Template-less Extraction
Client Side Configuration
Setup the following 3 properties under Remote Extraction Service
Description | Property Name | Information |
---|---|---|
Host URL |
external.extraction.host.url |
URL of the host server with extraction-services |
JWT Secret Key |
external.extraction.secret |
Auth Token |
Username |
external.extraction.user.name |
Username of an existing User to send and receive information, user must be the same name on both servers |
Rule Configuration
Following the guide: Template Extraction
Create a rule on the node
External Extraction:
- Uses remote extraction instead
Ocr:
- If ticked, extraction will include an ocr'd version of the pdf
Asynchronous:
- Off: Will post and receive feedback immediately
- Event: document.external_extraction - indicates the extraction is done
- On: Will post and await response when it is done
- Events:
- document.extraction_requested - indicates request has been sent
- document.extraction_received - indicates request has been received
- document.failed_analyzed_expenses - failed to extract
- document.external_extraction - for sync extraction process complete
- document.document_ocr_success - indicates ocr has been dropped
- Events:
Normalize Property:
- mapping file of value sets, example:
- Create in node:
System/data maps
field,index,format,expression,replacement
INVOICE_NUMBER,invoice_number,text,
INVOICE_DATE,invoice_date,date,dd/MM/yyyy
INVOICE_TOTAL,total_incl,double,"0,0.00"
ADDRESS,home_address,text,," "
ADDRESS_BLOCK,address,text,
RECEIVER_NAME,recipient,text,
CITY,city_or_town,text,,
VENDOR_VAT_NUMBER,vat_number,text,,
INVOICE_RECEIPT_DATE,invoice_date,date,dd/MM/yyyy,
Server Side Configuration
Required Properties:
aws.textract.access.key=[AccessKey]
aws.textract.secret.access.key=[SecretKey]
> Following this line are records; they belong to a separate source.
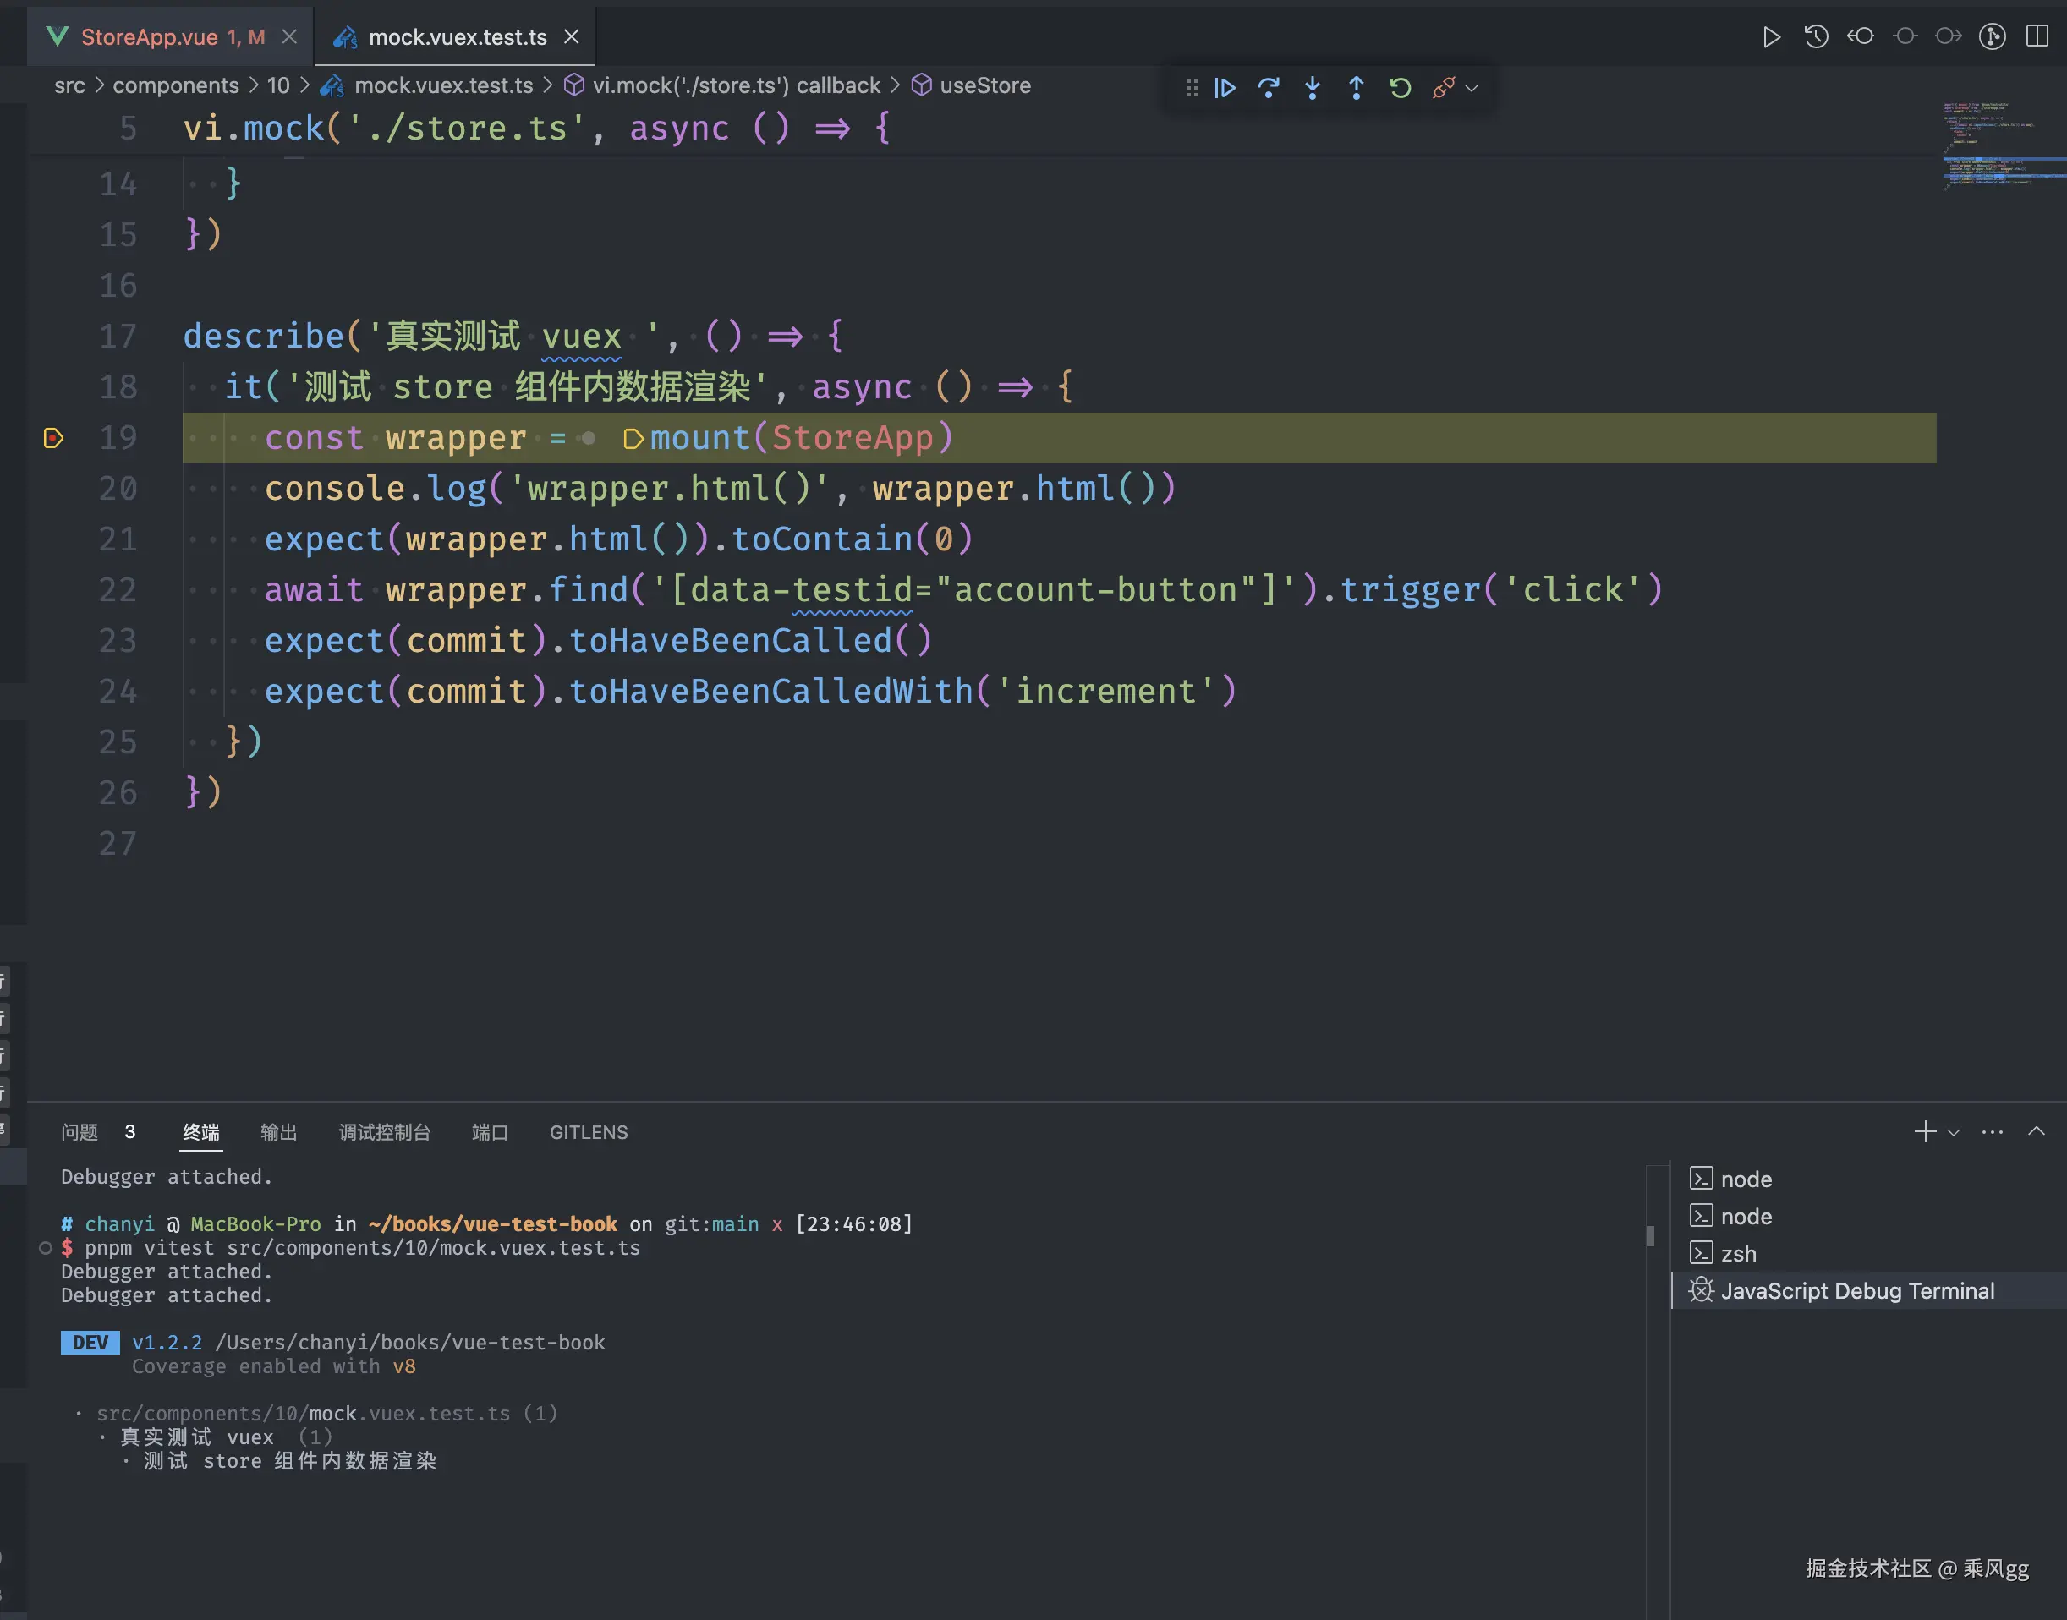Click the components breadcrumb segment
The width and height of the screenshot is (2067, 1620).
click(x=175, y=85)
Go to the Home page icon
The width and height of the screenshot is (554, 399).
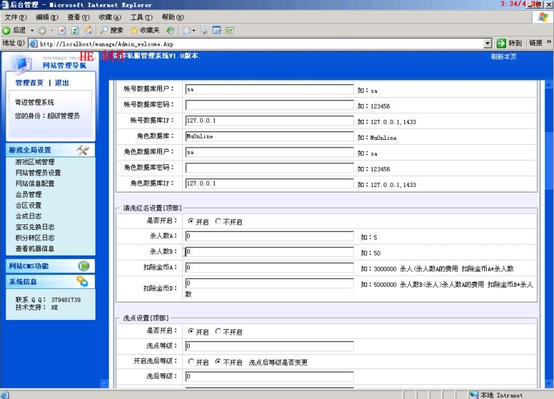click(x=88, y=30)
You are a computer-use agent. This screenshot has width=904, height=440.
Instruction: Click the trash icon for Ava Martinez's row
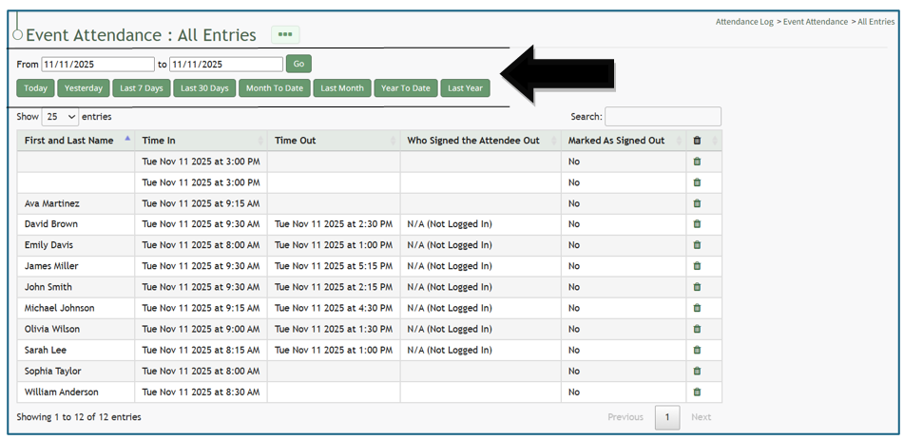point(697,203)
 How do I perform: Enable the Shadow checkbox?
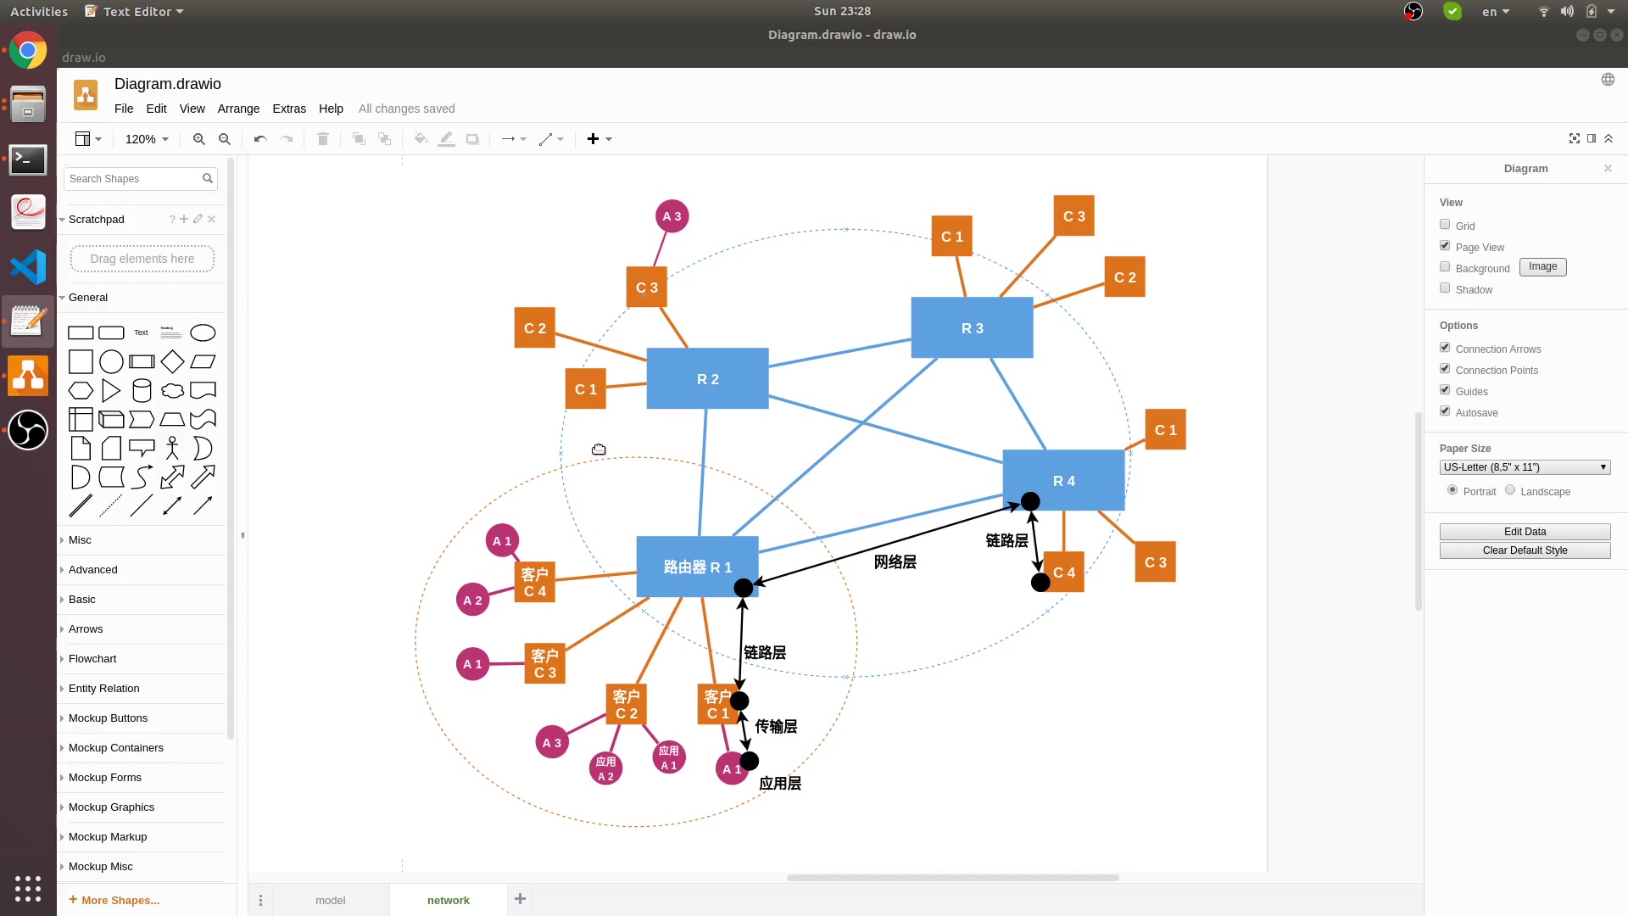[1445, 288]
aws.s3.access.key=[AccessKey]
aws.s3.secret.access.key=[SecretKey]
jwt.secret=someCoolSecret
Dynamic Property:
aws.secret.*=anotherCoolSecret
Other Properties with Defaults, Can be configured if needed:
# A bucket to drop in files to convert
aws.s3.bucket=amazon-textract
aws.s3.region=us-east-1
aws.textract.timeout=30000
aws.textract.sleep.duration=1000
aws.textract.bucket=amazon-textract
aws.textract.region=us-east-1
aws.textract.region.url=https://textract.us-east-1.amazonaws.com
IMPORTANT NOTE:
Dynamic property aws.secret.*
can be any secret for a user
For example:
If extraction-service is on a hosted server, it will receive requests from other servers, can be any server
each server can be configured to use its own user
If we have a remote server called 'https://egis-dev.papertrail.co.za'
Create a user called 'API Egis Dev' on BOTH servers
then on extraction service
create a property called aws.secret.api_egis_dev=anotherCoolSecret
Where anotherCoolSecret is the jwt.secret
of the remote server